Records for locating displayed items
§ §

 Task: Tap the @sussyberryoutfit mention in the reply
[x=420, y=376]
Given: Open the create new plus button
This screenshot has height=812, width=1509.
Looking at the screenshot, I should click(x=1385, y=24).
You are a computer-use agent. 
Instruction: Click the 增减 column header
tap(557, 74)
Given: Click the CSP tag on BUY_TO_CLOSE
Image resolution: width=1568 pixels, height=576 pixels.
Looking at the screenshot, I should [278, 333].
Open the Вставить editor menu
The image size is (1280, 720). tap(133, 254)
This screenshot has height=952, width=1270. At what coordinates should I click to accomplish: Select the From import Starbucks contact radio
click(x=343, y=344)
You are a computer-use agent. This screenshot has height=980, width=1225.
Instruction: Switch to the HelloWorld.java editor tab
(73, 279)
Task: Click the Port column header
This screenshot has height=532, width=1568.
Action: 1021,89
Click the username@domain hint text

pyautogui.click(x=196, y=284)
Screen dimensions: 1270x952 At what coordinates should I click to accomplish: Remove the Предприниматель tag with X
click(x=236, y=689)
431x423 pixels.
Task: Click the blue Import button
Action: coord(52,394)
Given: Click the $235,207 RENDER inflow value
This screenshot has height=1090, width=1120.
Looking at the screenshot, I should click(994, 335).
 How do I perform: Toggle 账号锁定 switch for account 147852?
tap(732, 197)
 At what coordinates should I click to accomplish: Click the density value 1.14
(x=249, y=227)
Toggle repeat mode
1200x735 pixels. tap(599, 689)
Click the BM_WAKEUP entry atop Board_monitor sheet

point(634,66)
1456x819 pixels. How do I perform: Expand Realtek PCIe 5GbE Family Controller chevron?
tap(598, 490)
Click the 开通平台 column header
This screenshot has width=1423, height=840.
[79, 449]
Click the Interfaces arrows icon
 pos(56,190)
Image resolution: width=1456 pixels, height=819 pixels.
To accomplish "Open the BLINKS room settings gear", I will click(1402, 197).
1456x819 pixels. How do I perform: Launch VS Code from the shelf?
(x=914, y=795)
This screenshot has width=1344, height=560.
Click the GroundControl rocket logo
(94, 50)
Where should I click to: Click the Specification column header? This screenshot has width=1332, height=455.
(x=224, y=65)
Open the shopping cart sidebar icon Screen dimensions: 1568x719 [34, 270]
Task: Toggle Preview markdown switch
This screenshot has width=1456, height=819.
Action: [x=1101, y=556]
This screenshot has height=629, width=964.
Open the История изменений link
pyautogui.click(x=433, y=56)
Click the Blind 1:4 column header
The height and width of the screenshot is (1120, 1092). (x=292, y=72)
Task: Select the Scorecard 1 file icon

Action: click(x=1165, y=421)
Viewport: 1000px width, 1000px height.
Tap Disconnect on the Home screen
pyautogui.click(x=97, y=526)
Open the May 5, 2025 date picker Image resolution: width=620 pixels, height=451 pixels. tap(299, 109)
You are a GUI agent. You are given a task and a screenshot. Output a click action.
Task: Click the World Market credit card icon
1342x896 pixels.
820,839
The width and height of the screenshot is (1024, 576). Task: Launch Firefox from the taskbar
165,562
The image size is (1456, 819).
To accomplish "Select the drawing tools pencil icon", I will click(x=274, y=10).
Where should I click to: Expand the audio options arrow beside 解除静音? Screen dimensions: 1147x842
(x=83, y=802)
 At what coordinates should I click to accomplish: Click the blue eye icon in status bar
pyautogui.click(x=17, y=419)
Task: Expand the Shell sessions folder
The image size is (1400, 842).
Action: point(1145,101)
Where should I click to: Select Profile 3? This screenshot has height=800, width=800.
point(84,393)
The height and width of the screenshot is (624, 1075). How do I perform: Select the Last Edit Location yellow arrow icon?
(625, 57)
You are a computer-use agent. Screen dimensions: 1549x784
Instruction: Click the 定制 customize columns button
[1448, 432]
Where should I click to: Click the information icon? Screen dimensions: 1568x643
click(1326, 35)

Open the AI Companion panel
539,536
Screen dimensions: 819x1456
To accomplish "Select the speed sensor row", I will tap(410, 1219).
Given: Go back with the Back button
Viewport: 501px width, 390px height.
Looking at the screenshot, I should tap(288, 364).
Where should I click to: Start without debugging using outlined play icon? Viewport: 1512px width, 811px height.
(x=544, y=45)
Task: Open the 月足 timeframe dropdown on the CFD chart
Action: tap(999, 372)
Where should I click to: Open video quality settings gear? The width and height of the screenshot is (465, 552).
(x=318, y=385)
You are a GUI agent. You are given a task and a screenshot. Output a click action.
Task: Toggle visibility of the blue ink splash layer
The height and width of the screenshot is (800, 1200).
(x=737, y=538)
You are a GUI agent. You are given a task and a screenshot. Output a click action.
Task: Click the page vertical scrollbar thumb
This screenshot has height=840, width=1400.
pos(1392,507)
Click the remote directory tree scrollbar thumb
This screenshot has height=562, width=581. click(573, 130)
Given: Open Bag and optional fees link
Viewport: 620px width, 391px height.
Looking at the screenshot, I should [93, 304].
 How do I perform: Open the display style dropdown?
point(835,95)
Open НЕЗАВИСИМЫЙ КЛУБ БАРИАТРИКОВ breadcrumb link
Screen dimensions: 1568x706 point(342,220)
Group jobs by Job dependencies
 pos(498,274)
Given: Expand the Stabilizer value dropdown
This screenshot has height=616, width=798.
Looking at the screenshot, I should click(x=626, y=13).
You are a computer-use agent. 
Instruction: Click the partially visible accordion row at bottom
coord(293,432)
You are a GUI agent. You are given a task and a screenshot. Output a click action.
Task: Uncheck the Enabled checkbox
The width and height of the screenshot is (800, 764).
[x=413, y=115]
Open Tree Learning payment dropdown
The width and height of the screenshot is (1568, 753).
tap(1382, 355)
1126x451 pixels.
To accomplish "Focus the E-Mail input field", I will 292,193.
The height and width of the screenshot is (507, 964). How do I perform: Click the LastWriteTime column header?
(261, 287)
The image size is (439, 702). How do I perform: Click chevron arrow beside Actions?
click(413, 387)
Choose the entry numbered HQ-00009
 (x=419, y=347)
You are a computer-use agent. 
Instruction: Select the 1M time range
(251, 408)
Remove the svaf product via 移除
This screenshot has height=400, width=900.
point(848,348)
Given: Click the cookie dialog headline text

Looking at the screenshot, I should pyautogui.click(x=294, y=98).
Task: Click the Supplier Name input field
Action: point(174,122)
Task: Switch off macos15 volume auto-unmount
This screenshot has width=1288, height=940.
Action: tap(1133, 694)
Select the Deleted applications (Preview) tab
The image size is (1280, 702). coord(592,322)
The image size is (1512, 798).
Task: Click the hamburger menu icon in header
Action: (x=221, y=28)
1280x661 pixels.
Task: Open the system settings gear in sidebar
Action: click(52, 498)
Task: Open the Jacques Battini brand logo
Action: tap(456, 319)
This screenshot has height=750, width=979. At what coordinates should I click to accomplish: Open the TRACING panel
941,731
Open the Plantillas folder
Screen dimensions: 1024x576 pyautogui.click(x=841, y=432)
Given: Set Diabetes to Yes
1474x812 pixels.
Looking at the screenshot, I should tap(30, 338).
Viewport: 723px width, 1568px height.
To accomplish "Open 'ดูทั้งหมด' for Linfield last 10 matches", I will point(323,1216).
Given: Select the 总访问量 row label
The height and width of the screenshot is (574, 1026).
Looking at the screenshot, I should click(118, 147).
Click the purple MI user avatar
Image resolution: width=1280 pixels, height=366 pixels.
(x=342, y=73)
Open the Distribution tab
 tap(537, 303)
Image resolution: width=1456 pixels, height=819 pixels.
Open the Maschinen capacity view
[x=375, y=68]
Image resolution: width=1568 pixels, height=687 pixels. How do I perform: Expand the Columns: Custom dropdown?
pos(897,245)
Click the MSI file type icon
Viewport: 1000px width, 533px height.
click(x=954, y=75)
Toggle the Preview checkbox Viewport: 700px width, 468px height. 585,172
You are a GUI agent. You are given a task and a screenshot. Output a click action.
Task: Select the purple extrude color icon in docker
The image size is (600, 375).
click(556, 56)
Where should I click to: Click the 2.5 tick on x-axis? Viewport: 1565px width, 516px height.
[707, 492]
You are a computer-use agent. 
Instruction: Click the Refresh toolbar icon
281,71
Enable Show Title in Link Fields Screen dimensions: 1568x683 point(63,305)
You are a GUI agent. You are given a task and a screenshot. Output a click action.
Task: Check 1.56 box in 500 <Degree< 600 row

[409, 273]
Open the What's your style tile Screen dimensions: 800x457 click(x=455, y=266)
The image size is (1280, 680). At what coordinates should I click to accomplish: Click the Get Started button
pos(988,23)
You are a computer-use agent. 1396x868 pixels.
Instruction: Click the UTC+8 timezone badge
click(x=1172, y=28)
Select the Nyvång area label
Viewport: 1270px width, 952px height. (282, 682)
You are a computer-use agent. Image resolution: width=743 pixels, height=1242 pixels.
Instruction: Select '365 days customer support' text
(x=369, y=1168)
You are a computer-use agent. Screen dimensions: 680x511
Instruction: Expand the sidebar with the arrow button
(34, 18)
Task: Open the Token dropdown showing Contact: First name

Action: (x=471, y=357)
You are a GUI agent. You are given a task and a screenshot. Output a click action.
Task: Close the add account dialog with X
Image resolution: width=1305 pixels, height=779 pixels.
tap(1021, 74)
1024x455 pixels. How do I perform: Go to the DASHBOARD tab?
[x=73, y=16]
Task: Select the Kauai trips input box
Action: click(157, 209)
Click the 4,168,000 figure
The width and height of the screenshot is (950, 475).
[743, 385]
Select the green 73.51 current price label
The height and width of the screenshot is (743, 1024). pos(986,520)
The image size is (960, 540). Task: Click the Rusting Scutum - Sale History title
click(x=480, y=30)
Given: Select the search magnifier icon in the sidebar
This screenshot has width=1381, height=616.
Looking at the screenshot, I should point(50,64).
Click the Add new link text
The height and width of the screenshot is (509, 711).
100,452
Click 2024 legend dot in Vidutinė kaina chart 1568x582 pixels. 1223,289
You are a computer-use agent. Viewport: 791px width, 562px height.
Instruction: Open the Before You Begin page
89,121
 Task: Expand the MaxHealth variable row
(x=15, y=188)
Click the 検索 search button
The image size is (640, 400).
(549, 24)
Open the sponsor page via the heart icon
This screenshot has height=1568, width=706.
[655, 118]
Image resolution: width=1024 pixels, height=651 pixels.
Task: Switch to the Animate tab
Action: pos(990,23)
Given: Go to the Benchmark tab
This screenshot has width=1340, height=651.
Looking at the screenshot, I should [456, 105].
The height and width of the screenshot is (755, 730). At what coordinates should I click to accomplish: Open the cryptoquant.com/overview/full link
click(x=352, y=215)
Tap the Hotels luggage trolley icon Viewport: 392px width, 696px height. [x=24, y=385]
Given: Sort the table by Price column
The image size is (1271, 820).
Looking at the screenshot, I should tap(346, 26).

§ §

**Task prompt**:
Reproduce verbatim the part of the listing that opens with the line containing "You are a computer-use agent. 1396x868" and closes with the line containing "Action: (x=471, y=357)", keeping both of those lines.

**Correct result**:
You are a computer-use agent. 1396x868 pixels.
Instruction: Click the UTC+8 timezone badge
click(x=1172, y=28)
Select the Nyvång area label
Viewport: 1270px width, 952px height. (282, 682)
You are a computer-use agent. Image resolution: width=743 pixels, height=1242 pixels.
Instruction: Select '365 days customer support' text
(x=369, y=1168)
You are a computer-use agent. Screen dimensions: 680x511
Instruction: Expand the sidebar with the arrow button
(34, 18)
Task: Open the Token dropdown showing Contact: First name

Action: (x=471, y=357)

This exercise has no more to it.